- Computers & Software
How to Burn an ISO in Windows, Step-by-Step Instructions
There may be a time where you'll need to burn an ISO image to a CD or DVD. For example, using a disk with an ISO image is arguably the easiest way to put a new operating system on a computer.
You can also mount an operating system ISO image as a virtual disk. This way, you can browse and play around in a new operating system without actually having to install it.
Burning an ISO is really easy! Once you learn how to do it, you'll probably never forget how it's done.
Before getting started, you'll need a few things:
- The .iso file you would like to burn (for this tutorial, I will be using an ISO of Linux Mint.) Make sure you know where your .iso is saved.
- A blank CD or DVD
- A CD/DVD burner
- CD/DVD burning software
Insert the CD into Your CD Burner
Yep! Just put the CD into your CD/DVD drive (or your CD burner if you have an external burner.)
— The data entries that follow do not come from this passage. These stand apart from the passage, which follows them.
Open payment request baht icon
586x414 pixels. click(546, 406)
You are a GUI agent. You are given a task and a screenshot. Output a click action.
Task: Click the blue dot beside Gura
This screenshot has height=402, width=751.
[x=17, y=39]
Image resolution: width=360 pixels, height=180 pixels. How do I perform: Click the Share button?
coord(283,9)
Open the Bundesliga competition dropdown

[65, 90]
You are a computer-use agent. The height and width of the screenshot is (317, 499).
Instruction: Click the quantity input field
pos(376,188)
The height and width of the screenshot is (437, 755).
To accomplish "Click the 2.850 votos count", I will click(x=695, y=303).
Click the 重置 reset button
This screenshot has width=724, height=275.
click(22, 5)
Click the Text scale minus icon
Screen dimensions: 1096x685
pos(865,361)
If a window pops up (as it does for me, I use XP) asking "What do you want Windows to do?" just hit "Cancel."
CD Burning Software
Open your CD burning software. I use InfraRecorder. It's free, easy-to-use, and doesn't come with any added toolbar type software. Feel free to use whatever you're comfortable with, just make sure it can burn images.
- Click "Write Image."
- In the window that pops up, navigate to the folder where you have your .iso saved.
- Select the .iso file and click "Open" in the navigation window.
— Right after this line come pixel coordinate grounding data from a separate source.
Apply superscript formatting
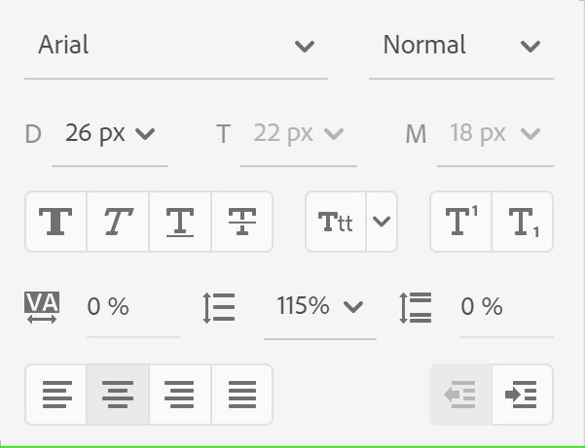This screenshot has width=585, height=448. click(x=461, y=222)
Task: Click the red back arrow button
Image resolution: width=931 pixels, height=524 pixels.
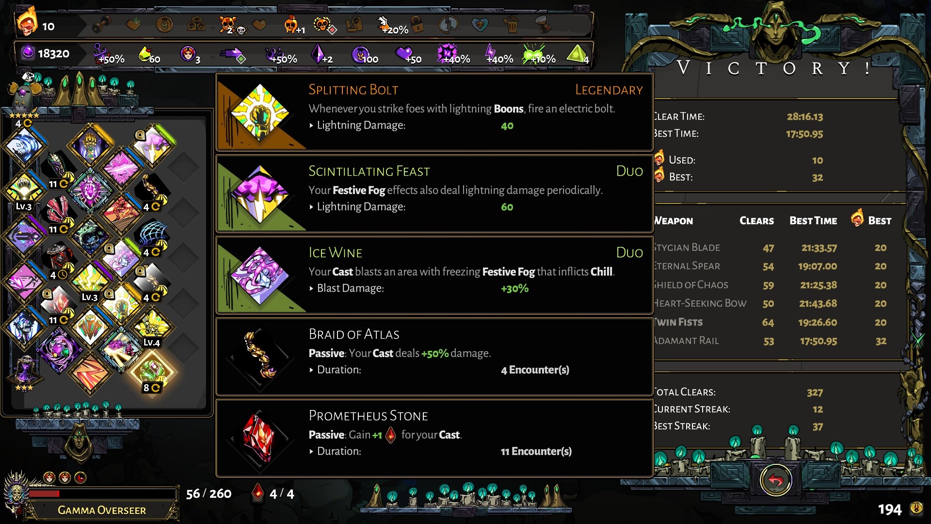Action: coord(775,480)
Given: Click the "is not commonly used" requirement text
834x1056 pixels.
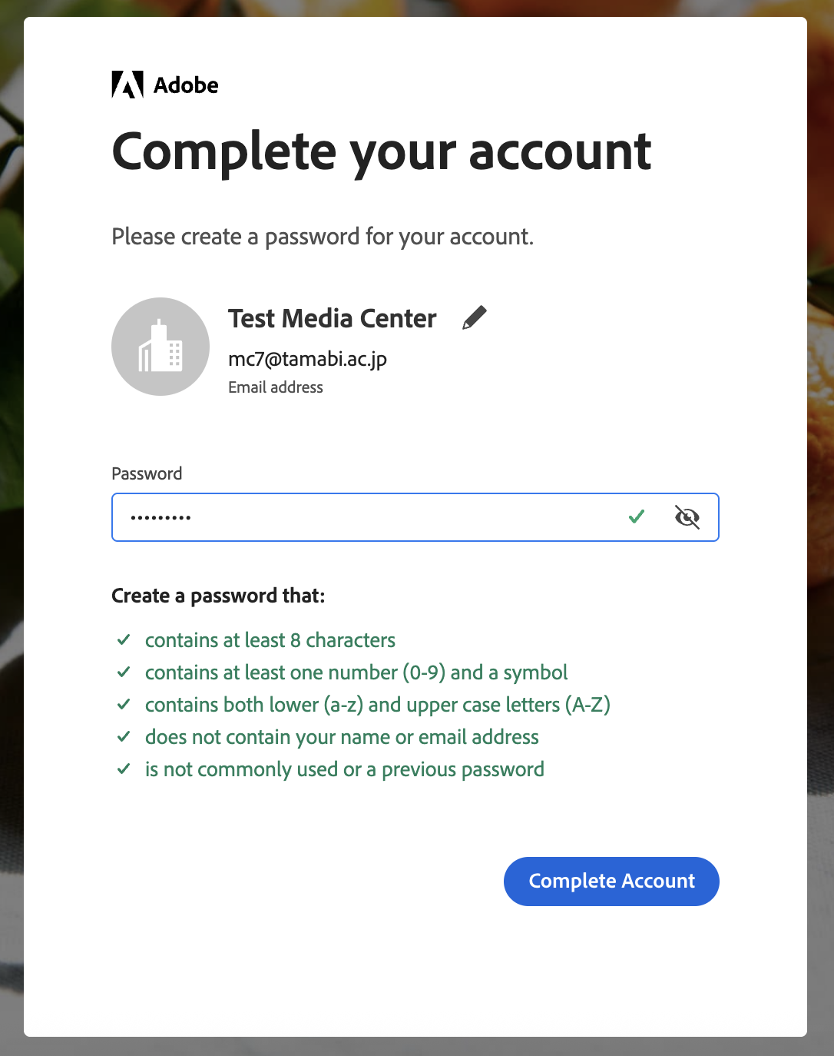Looking at the screenshot, I should [x=344, y=769].
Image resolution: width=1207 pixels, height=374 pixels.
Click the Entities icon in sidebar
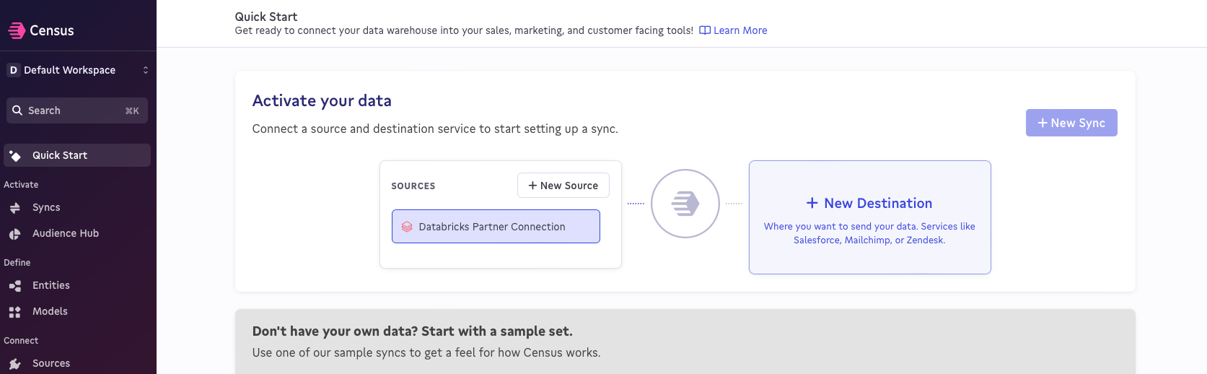pos(15,286)
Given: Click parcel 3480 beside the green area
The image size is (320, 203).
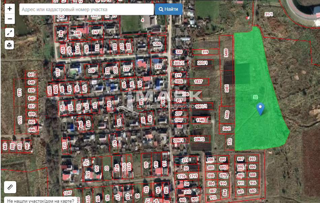Looking at the screenshot, I should click(x=226, y=52).
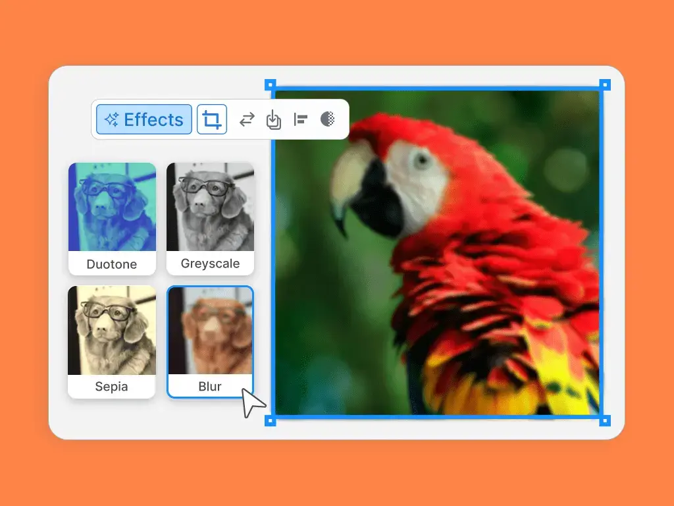
Task: Select the blurred parrot image
Action: pyautogui.click(x=437, y=252)
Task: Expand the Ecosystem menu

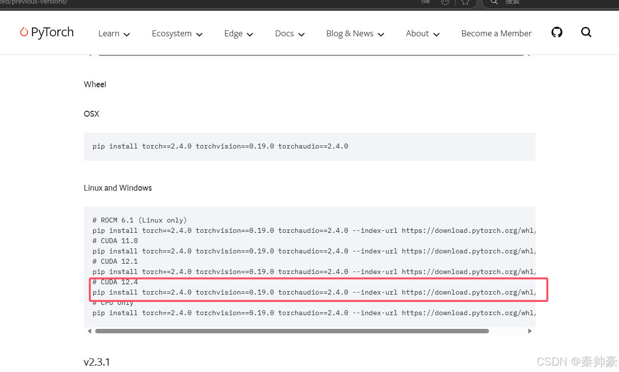Action: 177,33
- In InfraRecorder, the next window gives you some options for burning your disk. You don't need "Simulation" checked or "Pad data tracks", but it doesn't hurt to have them selected. I like it to eject the disc after writing since I leave my computer alone while it's burning. If you're not sure what options you need or want, it really doesn't hurt anything to have them all checked.
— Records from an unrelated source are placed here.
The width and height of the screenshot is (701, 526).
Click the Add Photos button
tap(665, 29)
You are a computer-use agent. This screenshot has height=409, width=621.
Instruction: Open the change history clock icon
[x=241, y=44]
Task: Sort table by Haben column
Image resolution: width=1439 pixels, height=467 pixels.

- Click "Okay" and your computer will burn the CD for you.
Can I Use My Computer While It's Burning a Disc?
If you have an older computer or are really unsure about whether or not your computer can handle a nice, clean burn and running other programs, then let your computer run idle while it burns.
I have a newer computer that handles a burn very nicely and an older thing that's barely hanging on that doesn't burn very well to begin with (1x speed.)
If you have a newer computer, you should be okay as long as you're not running really heavy software. I've just gotten in the habit of completely abandoning my computer while it's burning a disc.
Write on Your CD!
It's a really good idea to write the name of the .iso on the CD right after you burn it. You can use a permanent marker/Sharpie for this.
If you put it off, you could end up with a stack of mystery discs and it can be a real pain.
If you're burning an operating system, don't just write the name of the OS. I've ended up with 5+ discs that say Ubuntu on them. You'll want to write down the version, so you can be certain you're using the right disc.